Software Engineer - Data Processing Platform (Hoodie)
Company Name: Uber
Location: San Francisco, CA
Date Posted: 15th Mar, 2017
- As a member of the Data Processing Platform team, you will help redefine how compute and data processing in done for massively large data sets in Uber.
- You will focus on delivering production systems that will be the bedrock of the most demanding workloads in Uber, with a focus on engineering for self-healing and reduced operational complexity which works as a turnkey solution for many diverse workloads.
- You will be responsible for coming up with solutions for reducing end-to-end latencies of multi-terabyte scale pipelines to a few minutes and implement them on some of the most business critical data feeds at Uber.
- You will be a core contributor to the future of Hoodie (https://github.com/uber/hoodie) and other open source projects this team will be working on.
- You will work on open problems like ingesting updates to HDFS at scale, supporting large complex stream-stream and stream-dataset joins, unification of stream and batch processing etc.
- You will be challenged to understand and architect solutions related to consistency, durability, failure recovery scenarios, storage formats, indexing techniques and query optimizations.
Qualifications and Required Skills
- Bachelor's degree or higher in an engineering field (Computer Science, Computer Engineering, etc) with solid fundamentals
- 5+ years experience designing, implementing and productionising large scale distributed systems
- Clear abstract thinking around hard problems and deep conceptual understanding of complex systems and the ability to communicate design ideas very clearly
- Ability to create right abstractions and write clean concise code that is self-documenting and expertise in at least one programming languages (Java, Go, Scala, C/C++, etc), right down to the runtime.

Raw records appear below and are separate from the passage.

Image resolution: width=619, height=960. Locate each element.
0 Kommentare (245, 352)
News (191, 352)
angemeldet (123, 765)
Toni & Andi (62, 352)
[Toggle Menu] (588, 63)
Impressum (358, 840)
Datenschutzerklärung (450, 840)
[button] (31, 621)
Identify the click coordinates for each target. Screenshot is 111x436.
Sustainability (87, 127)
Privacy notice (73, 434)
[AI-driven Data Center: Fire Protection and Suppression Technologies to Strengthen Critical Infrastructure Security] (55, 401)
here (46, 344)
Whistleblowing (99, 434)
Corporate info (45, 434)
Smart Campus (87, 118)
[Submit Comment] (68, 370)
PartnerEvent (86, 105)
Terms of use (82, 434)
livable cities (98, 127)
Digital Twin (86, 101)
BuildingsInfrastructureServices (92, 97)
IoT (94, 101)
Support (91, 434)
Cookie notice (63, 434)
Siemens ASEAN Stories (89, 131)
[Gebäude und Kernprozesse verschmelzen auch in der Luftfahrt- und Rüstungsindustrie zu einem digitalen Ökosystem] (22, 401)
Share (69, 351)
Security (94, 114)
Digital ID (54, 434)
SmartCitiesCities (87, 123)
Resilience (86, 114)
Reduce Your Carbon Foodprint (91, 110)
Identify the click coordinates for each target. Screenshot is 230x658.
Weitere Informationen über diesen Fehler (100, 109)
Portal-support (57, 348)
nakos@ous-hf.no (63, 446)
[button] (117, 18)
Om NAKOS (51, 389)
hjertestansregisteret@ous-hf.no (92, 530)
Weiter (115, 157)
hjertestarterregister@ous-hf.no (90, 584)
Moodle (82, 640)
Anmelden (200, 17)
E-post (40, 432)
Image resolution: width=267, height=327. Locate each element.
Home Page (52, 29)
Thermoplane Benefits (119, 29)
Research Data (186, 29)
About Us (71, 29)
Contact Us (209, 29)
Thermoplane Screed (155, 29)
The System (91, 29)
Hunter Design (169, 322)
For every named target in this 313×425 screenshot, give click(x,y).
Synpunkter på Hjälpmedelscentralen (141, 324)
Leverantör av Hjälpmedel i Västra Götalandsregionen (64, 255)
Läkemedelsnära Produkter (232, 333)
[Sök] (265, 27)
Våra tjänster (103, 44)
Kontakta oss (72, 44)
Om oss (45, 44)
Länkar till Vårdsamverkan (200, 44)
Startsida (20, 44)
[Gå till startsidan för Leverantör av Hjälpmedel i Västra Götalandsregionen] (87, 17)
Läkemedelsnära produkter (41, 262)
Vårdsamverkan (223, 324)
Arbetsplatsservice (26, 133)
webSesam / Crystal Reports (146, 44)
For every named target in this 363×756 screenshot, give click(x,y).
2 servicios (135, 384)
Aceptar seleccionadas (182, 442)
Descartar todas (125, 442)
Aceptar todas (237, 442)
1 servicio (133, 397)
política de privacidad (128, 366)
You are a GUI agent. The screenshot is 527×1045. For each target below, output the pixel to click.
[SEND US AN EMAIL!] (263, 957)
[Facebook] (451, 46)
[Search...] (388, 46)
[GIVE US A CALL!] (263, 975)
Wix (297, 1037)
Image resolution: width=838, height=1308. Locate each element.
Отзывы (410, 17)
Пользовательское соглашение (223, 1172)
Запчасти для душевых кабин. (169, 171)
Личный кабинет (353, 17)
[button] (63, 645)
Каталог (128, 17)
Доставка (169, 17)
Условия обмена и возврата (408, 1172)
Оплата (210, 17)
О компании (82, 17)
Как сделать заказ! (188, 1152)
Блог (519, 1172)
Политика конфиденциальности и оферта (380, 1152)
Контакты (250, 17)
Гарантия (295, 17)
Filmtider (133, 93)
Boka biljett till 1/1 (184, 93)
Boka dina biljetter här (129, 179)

- Deep understanding of a massively parallel computing framework like Apache Spark and thorough knowledge and understanding of database and file system internals.
- Understand fundamental tradeoffs in large scale systems and have strong opinions on how systems should be architected and how choices affects throughput, latency, scan performance, write throughput etc
- Always curious about how things break with scale, with ability to quickly validate a claim with a simple prototype
Nice to Have Skills (it would be great if you could check some of these boxes!)
- Open source contributions to a storage or compute system (Apache Spark, Apache Parquet, RocksDB etc)
- Have fundamentally rethought about an existing status quo and pitched a ideal solution to management and rallied troops to deliver towards reaching the solution.
- You are addicted to writing concise functional programming code and you take more time writing tests than actual code.
- Excited about evangelizing and open-sourcing the technology you build and give technical talks on various conferences.